• **DATA UNDER STUDY**:
----
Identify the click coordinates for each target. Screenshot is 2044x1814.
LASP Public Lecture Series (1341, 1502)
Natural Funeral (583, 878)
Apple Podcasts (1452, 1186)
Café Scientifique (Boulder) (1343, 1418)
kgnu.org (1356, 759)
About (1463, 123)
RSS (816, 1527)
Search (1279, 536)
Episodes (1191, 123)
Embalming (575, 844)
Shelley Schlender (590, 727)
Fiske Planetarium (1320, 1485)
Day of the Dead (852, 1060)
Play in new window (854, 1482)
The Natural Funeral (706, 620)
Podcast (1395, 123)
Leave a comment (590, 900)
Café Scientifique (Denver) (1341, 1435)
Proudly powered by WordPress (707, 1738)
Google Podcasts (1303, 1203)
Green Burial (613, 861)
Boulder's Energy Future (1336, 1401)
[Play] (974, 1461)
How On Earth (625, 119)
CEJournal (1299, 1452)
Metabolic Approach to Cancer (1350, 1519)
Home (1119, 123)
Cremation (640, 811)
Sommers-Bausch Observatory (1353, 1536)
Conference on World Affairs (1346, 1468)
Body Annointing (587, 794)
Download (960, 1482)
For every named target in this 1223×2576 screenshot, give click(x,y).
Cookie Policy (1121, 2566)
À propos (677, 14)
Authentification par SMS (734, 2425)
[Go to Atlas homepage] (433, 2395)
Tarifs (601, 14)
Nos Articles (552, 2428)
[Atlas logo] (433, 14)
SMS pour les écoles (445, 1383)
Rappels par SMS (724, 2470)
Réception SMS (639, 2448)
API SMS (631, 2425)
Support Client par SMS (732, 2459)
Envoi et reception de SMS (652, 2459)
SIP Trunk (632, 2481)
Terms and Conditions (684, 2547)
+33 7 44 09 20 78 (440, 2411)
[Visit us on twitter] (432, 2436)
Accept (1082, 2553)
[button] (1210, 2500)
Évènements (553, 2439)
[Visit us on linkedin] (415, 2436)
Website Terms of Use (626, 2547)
----
All of the data above should be reproduced exactly, with nothing missing.

• **RESPONSE AREA**:
Identify the click coordinates for each target. Screenshot is 2044x1814.
LASP Public Lecture Series (1341, 1502)
Natural Funeral (583, 878)
Apple Podcasts (1452, 1186)
Café Scientifique (Boulder) (1343, 1418)
kgnu.org (1356, 759)
About (1463, 123)
RSS (816, 1527)
Search (1279, 536)
Episodes (1191, 123)
Embalming (575, 844)
Shelley Schlender (590, 727)
Fiske Planetarium (1320, 1485)
Day of the Dead (852, 1060)
Play in new window (854, 1482)
The Natural Funeral (706, 620)
Podcast (1395, 123)
Leave a comment (590, 900)
Café Scientifique (Denver) (1341, 1435)
Proudly powered by WordPress (707, 1738)
Google Podcasts (1303, 1203)
Green Burial (613, 861)
Boulder's Energy Future (1336, 1401)
[Play] (974, 1461)
How On Earth (625, 119)
CEJournal (1299, 1452)
Metabolic Approach to Cancer (1350, 1519)
Home (1119, 123)
Cremation (640, 811)
Sommers-Bausch Observatory (1353, 1536)
Conference on World Affairs (1346, 1468)
Body Annointing (587, 794)
Download (960, 1482)
For every named target in this 1223×2576 screenshot, give click(x,y).
Cookie Policy (1121, 2566)
À propos (677, 14)
Authentification par SMS (734, 2425)
[Go to Atlas homepage] (433, 2395)
Tarifs (601, 14)
Nos Articles (552, 2428)
[Atlas logo] (433, 14)
SMS pour les écoles (445, 1383)
Rappels par SMS (724, 2470)
Réception SMS (639, 2448)
API SMS (631, 2425)
Support Client par SMS (732, 2459)
Envoi et reception de SMS (652, 2459)
SIP Trunk (632, 2481)
Terms and Conditions (684, 2547)
+33 7 44 09 20 78 (440, 2411)
[Visit us on twitter] (432, 2436)
Accept (1082, 2553)
[button] (1210, 2500)
Évènements (553, 2439)
[Visit us on linkedin] (415, 2436)
Website Terms of Use (626, 2547)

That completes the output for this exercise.